There's a new coffee shop in my hometown. The baked goods are lovely. Delicious. But wonderful to look at, too.
I stood at the counter and chose a cupcake for each of my boys. There were a few different flavors. I selected with care. Chocolate peanut butter for a couple. Red velvet, with mounds of icing, chocolate, and gold flecks for another...The cupcakes were, one by one, removed from pedestal stands behind the glass.
And I brought them home in a cute, brown box.
The boys were grateful. I let Zay break the rules and he delved into his before dinner. Another son wanted to wait until after dinner. Another enjoyed his before bed.

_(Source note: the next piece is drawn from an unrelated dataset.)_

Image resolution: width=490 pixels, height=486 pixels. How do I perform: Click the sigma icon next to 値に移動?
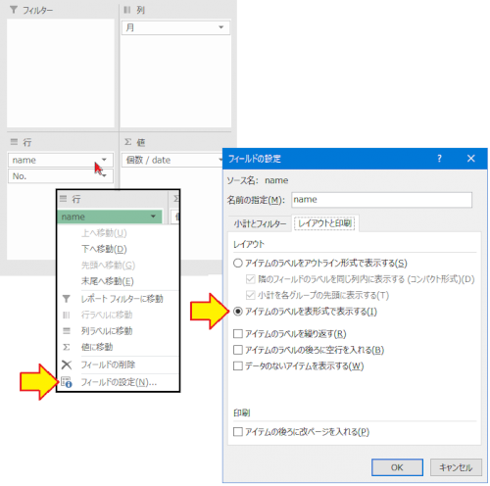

But two cupcakes remained in the box. Two sons wanted to wait until they were just-the-right-amount of hungry. Until the timing was right. Until they could sit down, without distraction, and enjoy their desserts.
That was Friday. This morning I woke up, reached for the coffee pot, and noticed the brown box. The two cupcakes were still inside. I opened the box and pulled one out. It was still lovely to look at. But the icing was hard. The cake part was tough. The cupcake had gone crunchy and dry and the box is destined for the trash.
Makes me sad. The boys waited too long. They lost the blessing.
So now I sit and sip my coffee and watch the windows fill with morning gray. Another day is about to unfold. It will be wild (Lonny kept the boys out too late last night). It will be Monday-full. There will be homeschool lessons and laundry and running a boy to work. There will be packing lunches and packing basketball and Scouts into an already too-full day. There will be dinner-on-the-run because that's the order of our Mondays and by the end of it all we'll be grateful for our beds.
But there will be blessing, too. Sweet blessing. Blessing more lovely and sweet and beautiful than those cupcakes in a box. There will be smiles, hugs, opportunity to hold my boys tight. A moment to encourage. A moment to be encouraged. I can enjoy rumpling a head of fine, blond hair or the feel of a soft, small hand still folding into mine. I can treasure the swift hug from a boy-turning-man or even see goodness and life in the pile of shoes by the door.
There will be blessing.
I'll just have to be wise enough, careful enough, willing enough, to live in the moment, to taste, savor, and enjoy.
Lord, help me to recognize and receive the sweet, small blessing You have for me today. Amen.